The stakes are difficult to overstate. Since the United States and Israel launched strikes on Iran on February 28 — killing Supreme Leader Ali Khamenei — the conflict has closed the Strait of Hormuz, disrupted global energy markets, triggered Iranian missile and drone attacks on Israel, US bases, and Gulf states, and produced an estimated $120 billion in damages to Arab countries alone [3][4]. Oil prices, which surged past $100 per barrel during the conflict, dropped sharply after the ceasefire announcement but remain well above pre-war levels [5].
The Delegation: Why a Vice President?
The selection of Vance to head the US team represents a significant escalation in the seniority of American envoys to Iran talks. When the Obama administration negotiated the 2013 interim agreement in Geneva, Secretary of State John Kerry led the effort. Undersecretary Wendy Sherman ran the technical negotiations that produced the 2015 Joint Comprehensive Plan of Action (JCPOA) in Vienna [6]. Sending a sitting vice president signals a level of commitment — or political ambition — that exceeds any prior US-Iran diplomatic engagement.

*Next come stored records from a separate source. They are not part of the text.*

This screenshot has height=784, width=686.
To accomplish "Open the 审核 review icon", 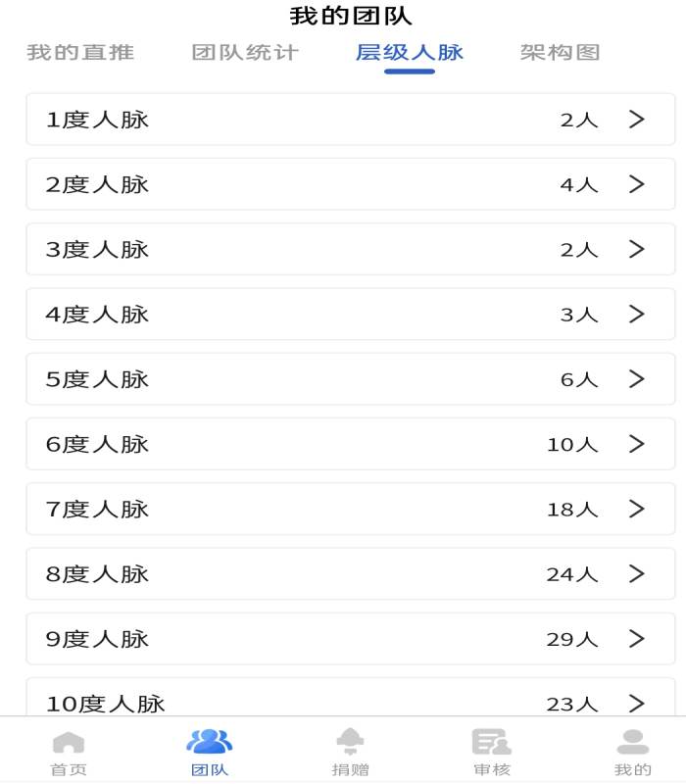I will pos(491,742).
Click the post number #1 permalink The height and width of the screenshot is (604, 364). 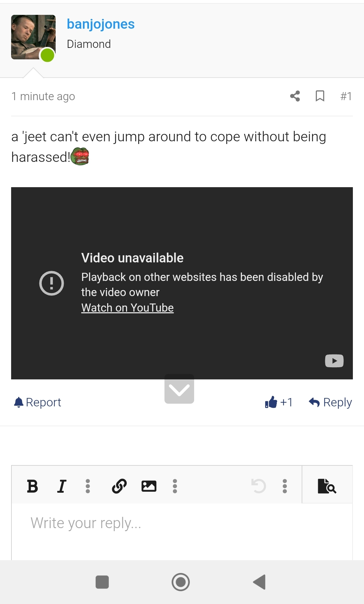pyautogui.click(x=346, y=96)
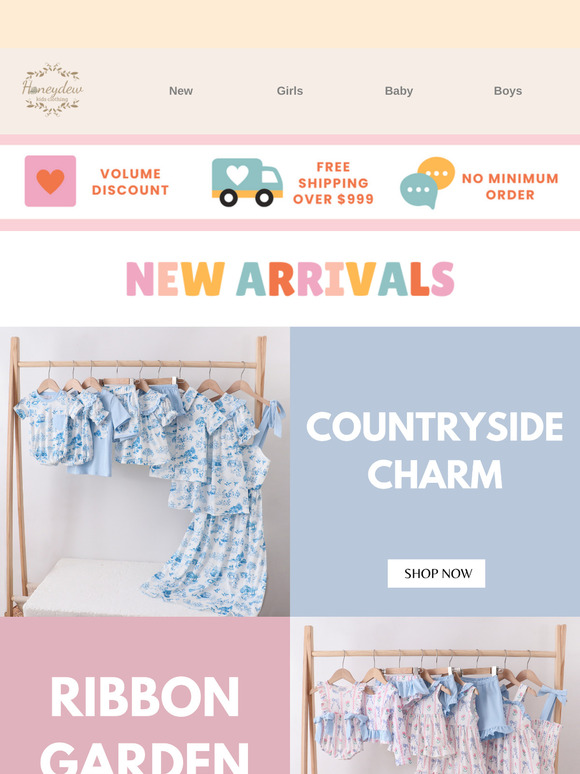This screenshot has height=774, width=580.
Task: Click No Minimum Order text
Action: (510, 186)
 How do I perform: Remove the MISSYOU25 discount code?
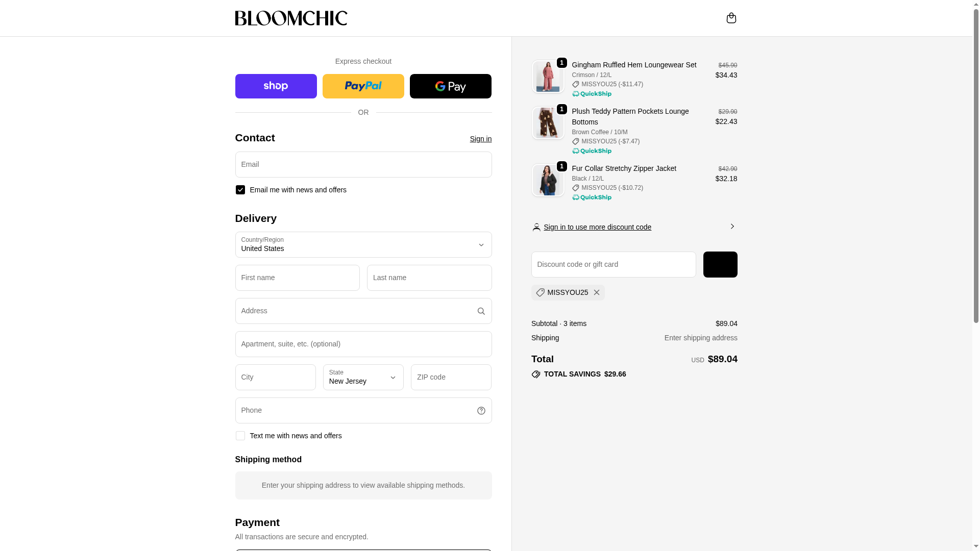coord(596,292)
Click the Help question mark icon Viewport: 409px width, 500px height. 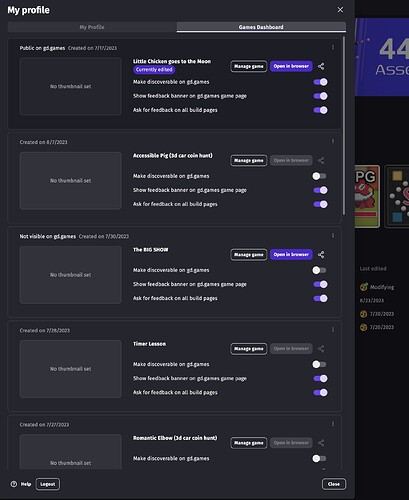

The choice was also partly forced by Tehran. Iran rejected further engagement with Witkoff and Kushner, who had led earlier negotiation rounds. Iranian officials indicated they "had zero interest in sitting down with Witkoff or Kushner again," preferring instead to engage with Vance directly [7]. Diplomats familiar with the talks told Bloomberg that Witkoff had "undermined" earlier negotiations, though the White House disputed that characterization [8][2].
The composition of the delegation has drawn scrutiny. Kushner's involvement, given his extensive business interests in the Gulf region, has raised conflict-of-interest concerns among Democratic lawmakers. Responsible Statecraft described Witkoff and Kushner's earlier diplomatic efforts as part of "Trump's march to war in Iran" [9].
Why Pakistan?
Pakistan's emergence as the mediator in this conflict reflects a specific set of geographic, diplomatic, and strategic conditions. Sharing a 959-kilometer border with Iran, Pakistan maintains working relations with Tehran that are "neither openly adversarial nor tightly aligned," allowing it to carry messages without the baggage of other regional players [10].
Several factors converged to make Islamabad the venue. First, Pakistan's leadership had maintained unusually direct lines to Trump, built through public praise and private engagement that gave Islamabad an opening at the critical moment [10]. Second, the Gulf Cooperation Council states — which might ordinarily broker such talks — were divided. Saudi Arabia and the UAE, both targets of Iranian missile attacks during the war, had urged Trump not to agree to a ceasefire, arguing there would be "no peace as long as the regime still exists" [11]. That left few credible neutral parties.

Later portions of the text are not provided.